Jon Ralston on why Gov. Gibbons would have best been served by openness
Wednesday, Jan. 10, 2007 | 7:03 a.m.
Two declarations before I discuss Gov. Jim Gibbons and his suddenly disclosed medical condition:
First, it has always pained me to ask any personal questions of public figures. Unlike too many in the Fourth Estate, I believe personal lives are off limits unless a direct and obvious nexus to public performance can be established. It is partly why I was so initially put off by L'Affaire Mazzeo, although that soon became - where have we heard this before? - more about the cover-up than the alleged crime.
Second, I have no reason to believe that the governor suffers from anything but so-called familial tremors, a relatively benign and mostly annoying affliction - and interviews of neurologists on "Face to Face" on Tuesday only cemented this belief.
That being said, Gibbons' handling of this issue unfortunately dovetails with his dissembling about the real reason for his midnight swearing-in ritual (to appoint his own man to the Gaming Control Board) and raises suspicions in this case where perhaps none should be raised. And it also illustrates how a metastasizing credibility cancer diagnosed by all manner of spin doctors last week could snowball if the governor continues to employ a policy of stonewalling and paranoia instead of openness and solicitousness. Or they could at least have the good sense to fake it.
This may not be like any number of presidents who concealed illnesses, some more serious than others. But it also is a different time, when the Internet appears to have pierced any remaining rights to privacy for politicians. Public figures, though, should still not have to simply release medical records because the media jackals are baring their fangs.
But, as UNLV communications professor Stephen Bates put it on the program, "There's no reason to be asking these sorts of questions unless there's some sort of probable cause. Probable cause has been raised now by the tremors and there is every reason then to ask for the medical records ... I think the governor has an obligation to reassure the public by getting a full neurological work-up, if he hasn't already done so, and releasing it and waiving confidentiality with a doctor."
Even if some might see that as going too far, surely the Gibbons folks have not gone far enough. Gibbons' press secretary, when asked when the governor was first diagnosed and how fast it is progressing, refused to even ask the governor the questions.
But why? Why is the public not entitled to have any fears alleviated by the production of records that clearly show it not a more debilitating illness and one that does not affect the governor's ability to do the job?
Both of the neurologists I interviewed suggested that Gibbons likely has nothing to hide. And Steve Wark, a veteran GOP political consultant who said he has known Gibbons for 15 years, disclosed Tuesday that he has known about the tremors for some time.
So why create a mystery when one is not necessary? It's becoming a familiar question for the new governor and his apparatchiks.

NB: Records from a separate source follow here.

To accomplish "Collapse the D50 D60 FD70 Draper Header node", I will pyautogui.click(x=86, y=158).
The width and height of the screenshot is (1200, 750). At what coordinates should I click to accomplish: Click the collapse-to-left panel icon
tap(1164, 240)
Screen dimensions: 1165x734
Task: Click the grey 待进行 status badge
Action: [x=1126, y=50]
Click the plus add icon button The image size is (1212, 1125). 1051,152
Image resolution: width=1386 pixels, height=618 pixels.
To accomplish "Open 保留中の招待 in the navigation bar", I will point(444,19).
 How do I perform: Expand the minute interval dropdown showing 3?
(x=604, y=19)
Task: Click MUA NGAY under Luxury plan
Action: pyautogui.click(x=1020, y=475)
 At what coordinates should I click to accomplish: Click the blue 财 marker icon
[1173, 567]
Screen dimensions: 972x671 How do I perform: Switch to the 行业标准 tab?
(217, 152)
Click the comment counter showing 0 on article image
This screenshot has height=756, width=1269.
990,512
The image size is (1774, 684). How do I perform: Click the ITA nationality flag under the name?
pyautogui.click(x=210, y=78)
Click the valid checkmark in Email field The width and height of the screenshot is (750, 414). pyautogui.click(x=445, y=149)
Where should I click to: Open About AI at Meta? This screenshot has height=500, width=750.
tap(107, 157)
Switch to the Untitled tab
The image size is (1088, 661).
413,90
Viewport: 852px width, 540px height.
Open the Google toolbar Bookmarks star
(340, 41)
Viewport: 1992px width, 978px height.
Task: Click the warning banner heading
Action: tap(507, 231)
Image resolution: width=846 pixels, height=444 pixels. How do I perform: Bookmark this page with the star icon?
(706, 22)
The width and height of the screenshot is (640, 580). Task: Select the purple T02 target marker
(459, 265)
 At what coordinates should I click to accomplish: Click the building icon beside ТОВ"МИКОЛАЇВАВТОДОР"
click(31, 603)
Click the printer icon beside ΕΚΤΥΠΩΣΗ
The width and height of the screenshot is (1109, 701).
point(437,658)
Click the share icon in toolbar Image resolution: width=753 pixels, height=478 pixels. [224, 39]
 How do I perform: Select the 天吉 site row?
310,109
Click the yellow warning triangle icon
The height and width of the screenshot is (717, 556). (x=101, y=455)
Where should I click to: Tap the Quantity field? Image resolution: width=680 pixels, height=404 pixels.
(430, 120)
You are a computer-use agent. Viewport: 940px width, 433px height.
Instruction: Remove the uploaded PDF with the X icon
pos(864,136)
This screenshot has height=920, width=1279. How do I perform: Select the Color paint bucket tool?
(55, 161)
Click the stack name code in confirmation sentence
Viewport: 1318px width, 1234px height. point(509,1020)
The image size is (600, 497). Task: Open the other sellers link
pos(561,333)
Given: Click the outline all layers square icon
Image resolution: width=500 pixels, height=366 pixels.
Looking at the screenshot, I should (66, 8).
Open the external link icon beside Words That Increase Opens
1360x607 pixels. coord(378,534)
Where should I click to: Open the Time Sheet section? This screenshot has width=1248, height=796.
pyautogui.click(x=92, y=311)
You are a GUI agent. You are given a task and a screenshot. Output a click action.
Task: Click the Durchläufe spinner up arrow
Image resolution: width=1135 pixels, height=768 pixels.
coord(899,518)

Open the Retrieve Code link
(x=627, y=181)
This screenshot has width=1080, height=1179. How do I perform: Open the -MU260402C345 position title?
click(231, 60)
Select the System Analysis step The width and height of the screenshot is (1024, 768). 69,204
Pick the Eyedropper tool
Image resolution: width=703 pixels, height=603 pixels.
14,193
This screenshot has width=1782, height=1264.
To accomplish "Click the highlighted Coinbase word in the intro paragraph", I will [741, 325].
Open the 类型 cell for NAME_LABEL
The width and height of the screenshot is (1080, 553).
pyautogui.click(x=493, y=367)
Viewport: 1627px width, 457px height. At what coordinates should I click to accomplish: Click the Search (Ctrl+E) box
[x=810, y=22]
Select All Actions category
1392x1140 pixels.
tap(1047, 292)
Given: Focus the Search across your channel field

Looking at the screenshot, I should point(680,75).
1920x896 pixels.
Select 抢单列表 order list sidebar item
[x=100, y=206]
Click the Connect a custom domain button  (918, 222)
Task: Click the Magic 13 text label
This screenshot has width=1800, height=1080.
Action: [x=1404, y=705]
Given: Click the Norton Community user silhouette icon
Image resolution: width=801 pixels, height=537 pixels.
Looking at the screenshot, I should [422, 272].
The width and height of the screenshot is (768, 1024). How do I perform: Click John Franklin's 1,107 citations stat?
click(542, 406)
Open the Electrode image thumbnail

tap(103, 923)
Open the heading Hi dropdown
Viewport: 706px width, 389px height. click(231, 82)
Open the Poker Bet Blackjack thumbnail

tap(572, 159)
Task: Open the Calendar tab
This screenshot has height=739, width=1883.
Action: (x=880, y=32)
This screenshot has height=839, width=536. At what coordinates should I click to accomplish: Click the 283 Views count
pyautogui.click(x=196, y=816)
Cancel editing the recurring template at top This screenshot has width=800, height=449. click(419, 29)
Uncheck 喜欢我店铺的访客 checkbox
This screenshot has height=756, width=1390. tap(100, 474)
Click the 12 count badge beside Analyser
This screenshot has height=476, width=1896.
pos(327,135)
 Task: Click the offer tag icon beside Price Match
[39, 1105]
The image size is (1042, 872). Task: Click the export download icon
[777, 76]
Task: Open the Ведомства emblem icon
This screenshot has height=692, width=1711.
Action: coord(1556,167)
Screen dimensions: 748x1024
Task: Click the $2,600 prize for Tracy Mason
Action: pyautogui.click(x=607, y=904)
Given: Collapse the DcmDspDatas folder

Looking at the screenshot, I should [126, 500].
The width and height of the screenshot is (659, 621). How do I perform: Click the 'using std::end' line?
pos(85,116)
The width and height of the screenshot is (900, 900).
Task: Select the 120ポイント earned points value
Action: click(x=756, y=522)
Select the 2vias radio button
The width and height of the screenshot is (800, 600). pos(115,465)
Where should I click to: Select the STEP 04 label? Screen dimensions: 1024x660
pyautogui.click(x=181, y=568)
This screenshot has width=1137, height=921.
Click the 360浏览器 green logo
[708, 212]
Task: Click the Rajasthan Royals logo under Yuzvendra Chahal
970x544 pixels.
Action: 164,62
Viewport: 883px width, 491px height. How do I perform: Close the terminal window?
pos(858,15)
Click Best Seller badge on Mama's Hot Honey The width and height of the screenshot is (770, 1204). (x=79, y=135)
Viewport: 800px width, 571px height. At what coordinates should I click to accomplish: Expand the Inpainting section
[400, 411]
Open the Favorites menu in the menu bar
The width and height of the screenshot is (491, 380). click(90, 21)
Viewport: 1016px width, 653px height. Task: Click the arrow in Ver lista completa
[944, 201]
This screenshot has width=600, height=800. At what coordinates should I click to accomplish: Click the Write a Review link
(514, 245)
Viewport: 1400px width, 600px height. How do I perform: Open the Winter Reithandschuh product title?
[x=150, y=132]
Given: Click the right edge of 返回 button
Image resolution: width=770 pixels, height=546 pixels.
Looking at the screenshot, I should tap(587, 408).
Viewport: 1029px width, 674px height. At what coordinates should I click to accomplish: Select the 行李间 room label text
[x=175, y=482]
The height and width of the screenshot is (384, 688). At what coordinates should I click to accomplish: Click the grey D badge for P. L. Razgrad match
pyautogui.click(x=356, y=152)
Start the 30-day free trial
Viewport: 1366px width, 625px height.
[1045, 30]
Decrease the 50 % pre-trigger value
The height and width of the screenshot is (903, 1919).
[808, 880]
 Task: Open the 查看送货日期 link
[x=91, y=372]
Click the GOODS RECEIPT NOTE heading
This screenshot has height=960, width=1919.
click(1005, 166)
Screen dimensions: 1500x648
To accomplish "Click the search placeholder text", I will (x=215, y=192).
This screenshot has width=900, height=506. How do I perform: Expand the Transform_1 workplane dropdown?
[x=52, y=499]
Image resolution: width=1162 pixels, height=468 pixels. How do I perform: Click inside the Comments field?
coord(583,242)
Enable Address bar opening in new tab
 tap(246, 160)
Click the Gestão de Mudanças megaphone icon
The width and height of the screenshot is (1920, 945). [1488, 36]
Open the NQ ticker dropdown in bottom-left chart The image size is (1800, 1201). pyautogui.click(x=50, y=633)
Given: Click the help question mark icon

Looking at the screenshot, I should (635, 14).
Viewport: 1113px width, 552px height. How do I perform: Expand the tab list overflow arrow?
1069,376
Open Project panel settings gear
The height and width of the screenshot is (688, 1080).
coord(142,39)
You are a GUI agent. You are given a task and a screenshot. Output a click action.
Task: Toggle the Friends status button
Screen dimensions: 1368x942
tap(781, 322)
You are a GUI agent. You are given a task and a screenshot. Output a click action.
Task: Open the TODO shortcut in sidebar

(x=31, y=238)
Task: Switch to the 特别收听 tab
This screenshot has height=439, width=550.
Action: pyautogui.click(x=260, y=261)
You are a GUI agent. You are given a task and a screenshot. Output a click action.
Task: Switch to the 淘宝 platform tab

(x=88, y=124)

And those questions are separate from the puzzlement of why on earth his wife, who presumably knows of this condition and that it is exacerbated by caffeine, would give Gibbons an energy drink saturated with the stimulant before one of his two faux swearings-in? Does the Family Gibbons really not know that energy drinks have caffeine? Or, perhaps, Dawn Gibbons is a closet sadist, who enjoyed seeing her husband shaking all over during one of the most important moments of his public life?
Gibbons came into office with less than 50 percent of the vote and on the heels of a spiraling series of scandals - Mazzeo, an illegal nanny and a cruise arranged by a wealthy donor who secured government contracts. He didn't exactly have a deep reservoir of goodwill to draw from - and what he had is slowly draining.
Wark talked on the program about how forthrightness about foibles, even something as presumably minor as these tremors, is too often eschewed by politicians who want only to project strength. Yes, a little more honesty would be helpful for the new governor, including an admission that he mishandled the midnight madness and a decision to fully disclose his medical condition.
He needs to do something or his shaky start -literally and figuratively - will become indelible.